Hi @nickkuk, I am currently working on it, indeed I am stuck with this, https://stackoverflow.com/q/63374041/1135424, any helps is pretty much appreciated.
let stream = if let Some(mut tx) = sender {
FramedRead::new(file, BytesCodec::new()).inspect_ok(move |chunk|
tx.send(chunk.len())
)
} else {
FramedRead::new(file, BytesCodec::new())
};
// reqwest
let body = Body::wrap_stream(stream);
client.put(url).body(body)
let body = Body::wrap_stream(stream);
I am getting:
`if` and `else` have incompatible types
But for other similar cases (multipart upload), I do get a nice progress bar: https://github.com/s3m/s3m/blob/develop/src/s3m/upload.rs#L55 (currently working/learning so any feedback is more than welcome)
I think you can use async-stream
crate, that I've already mentioned here.

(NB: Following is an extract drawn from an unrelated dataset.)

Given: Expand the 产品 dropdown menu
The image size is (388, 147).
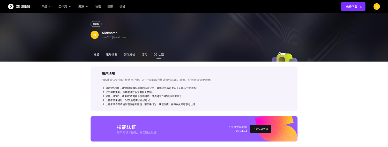Looking at the screenshot, I should [x=46, y=6].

It allows you to write sync-like code with yield
instead of using combinators (as map
or inspect_ok
):
async_stream::stream! {
if let Some(mut sender) = sender {
while let Some(bytes) = stream.next().await {
if let Ok(bytes) = &bytes {
sender.send(bytes.len()).await;
}
yield bytes;
}
} else {
while let Some(bytes) = stream.next().await {
yield bytes;
}
}
}
@nickkuk many thanks for the examples, I was indeed dealing with the if/ else
until found I could do:
let stream = async_stream::stream! {
...
};
Hi @nickkuk I found interesting this example:
use tokio::sync::mpsc;
use futures::future::Either;
fn upload(file: String, sender: Option<mpsc::Sender<usize>) {
let stream = FramedRead::new(file, BytesCodec::new());
let stream = if let Some(mut tx) = sender {
Either::Left(stream
.inspect_ok(move |chunk| tx.send(chunk.len()))
)
} else {
Either::Right(stream)
};
let body = Body::wrap_stream(stream);
}
Is not clear for me why It won't compile if I don't add a println!("{}", 0)
:
Either::Left(stream
.inspect_ok(move |chunk| {
tx.send(chunk.len());
println!("{}",0);
}))
Also, I think it requires a .await
: tx.send(chunk.len()).await
; but if I add it I get this error:
await` is only allowed inside `async` functions and blocks
Just asking to understand & learn more, I indeed became curios because code for me looks cleaner when using Either
but would like to know what could be some pros cons against the async-stream
create.
Thanks in advance.
From documentation of inspect_ok
you can see that it expects F: FnOnce(&Self::Ok)
, which means that a closure must returns ()
.
But tx.send(chunk.len())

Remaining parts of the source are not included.